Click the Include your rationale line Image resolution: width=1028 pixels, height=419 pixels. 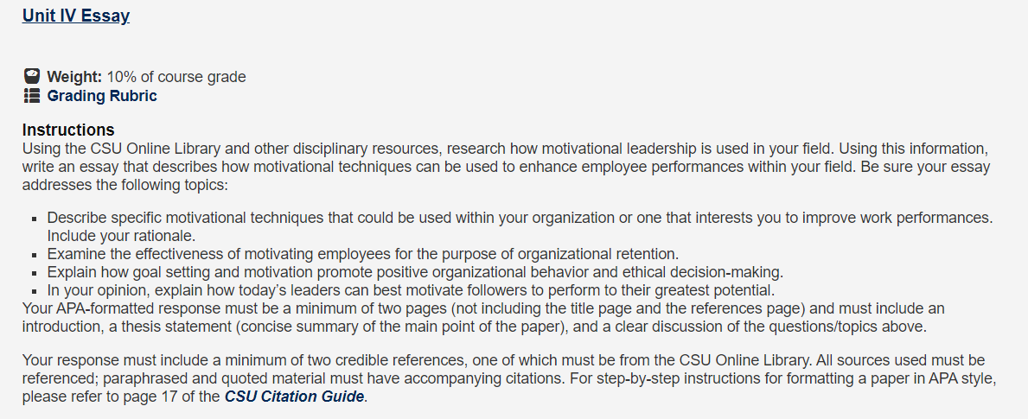click(x=121, y=235)
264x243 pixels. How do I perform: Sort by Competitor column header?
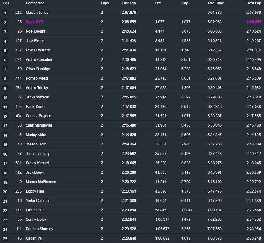[x=35, y=3]
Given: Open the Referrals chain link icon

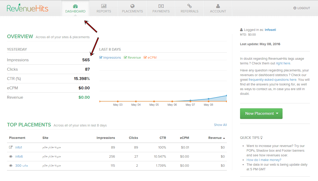Looking at the screenshot, I should 189,6.
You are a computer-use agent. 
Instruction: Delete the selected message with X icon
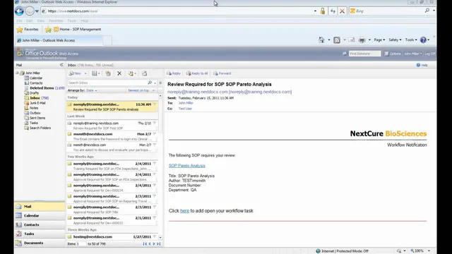119,73
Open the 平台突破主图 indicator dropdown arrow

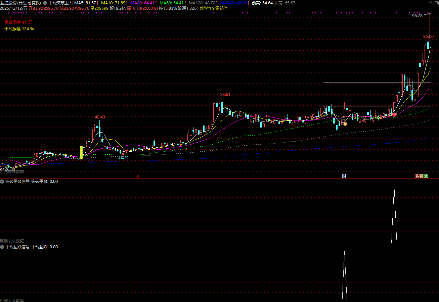point(45,3)
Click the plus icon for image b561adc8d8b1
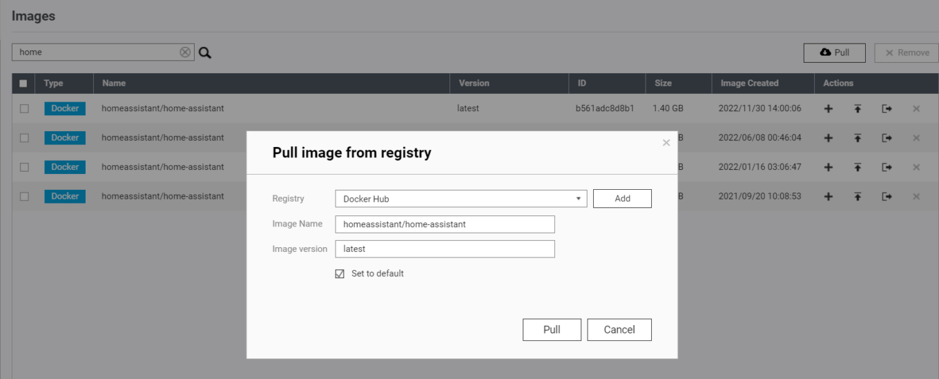 coord(829,108)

**EXERCISE AIM**
Could you repeat the stretch from the line containing "Open the 平台突破主图 indicator dropdown arrow" through the end of the data, substituting "add button" for "plus icon", leaving everything else unchanged and omitting the pictures?

**SOLUTION TO THE EXERCISE**
Open the 平台突破主图 indicator dropdown arrow

point(45,3)
Click the add button for image b561adc8d8b1
 coord(829,108)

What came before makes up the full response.